Le syndicat des pêcheurs, représenté par Judex Ramphul, s’est réuni vendredi au centre social Marie Reine de la Paix pour faire le point sur la situation des pêcheurs. A cette occasion, une série « d’anomalies » ont été relevées, principalement concernant l’écosystème marin, qui fera l’objet d’une manifestation le 21 mars.
Judex Ramphul, président du syndicat des pêcheurs, a rencontré la presse hier au centre social Marie Reine de la Paix. L’occasion pour lui d’avancer que les pêcheurs font actuellement face « à un énorme problème » : le « non respect » de l’environnement marin. Le secteur de la pêche, dit-il, est en effet dans un état critique, « surtout depuis la hausse considérable des activités touristiques et des développements côtiers », objets de véritables nuisances, selon lui.
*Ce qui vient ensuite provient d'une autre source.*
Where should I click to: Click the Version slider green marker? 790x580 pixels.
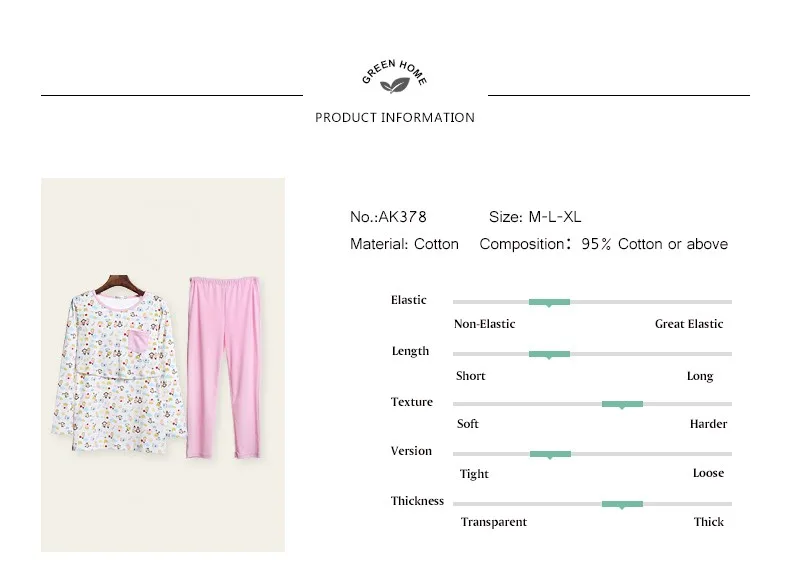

Pour le syndicaliste, l’un des plus gros problèmes demeure l’érosion. Et de déplorer dans le même souffle que « rien ne soit fait pour y remédier ».
De plus, les membres du syndicat se disent contre certaines activités aquatiques, à l’instar des scaphandriers dans la région de Trou-d’Eau-Douce, se posant dans le même temps des questions sur la légalité de cette activité. Judex Ramphul en a alors profité pour lancer un vibrant appel aux autorités « afin qu’elles prennent les choses en main ».
Revenant sur la manifestation prévue le 21 mars, les pêcheurs disent être aberrés « par rapport à ce qui se pratique » à Haute-Rive, où l’hôtel Azuri est en construction. « Konstriksyon lotel pe fer dan enn landrwa sovaz kot ena bann plantasyon mangrov. Bann dimoun pena drwa detrir sa bann plant-la », a déclaré Judex Ramphul. Et de questionner : « Kouma bann promoter inn resi gayn lotorizasyon pou coup sa bann plant la ? ». Plusieurs injonctions ont été faites, dit-il, lesquelles ont été rejetées par la cour. C’est donc dans cette optique que la manifestation aura lieu à Haute-Rive. Parce que les promoteurs, selon Judex Ramphul, « pa respekte gagne-pain ban peser ».
A noter que concernant la problématique de l’agrandissement portuaire, les syndicalistes ont rencontré l’ancien chef juge Sik Yuen à la suite d’une liste de requêtes envoyées par Me Rama Valayden aux directeurs de la Mauritius Port Authority. Une première session d’arbitrage aura lieu le 14 avril prochain. Le président du groupe syndical s’est dit « satisfait » du résultat.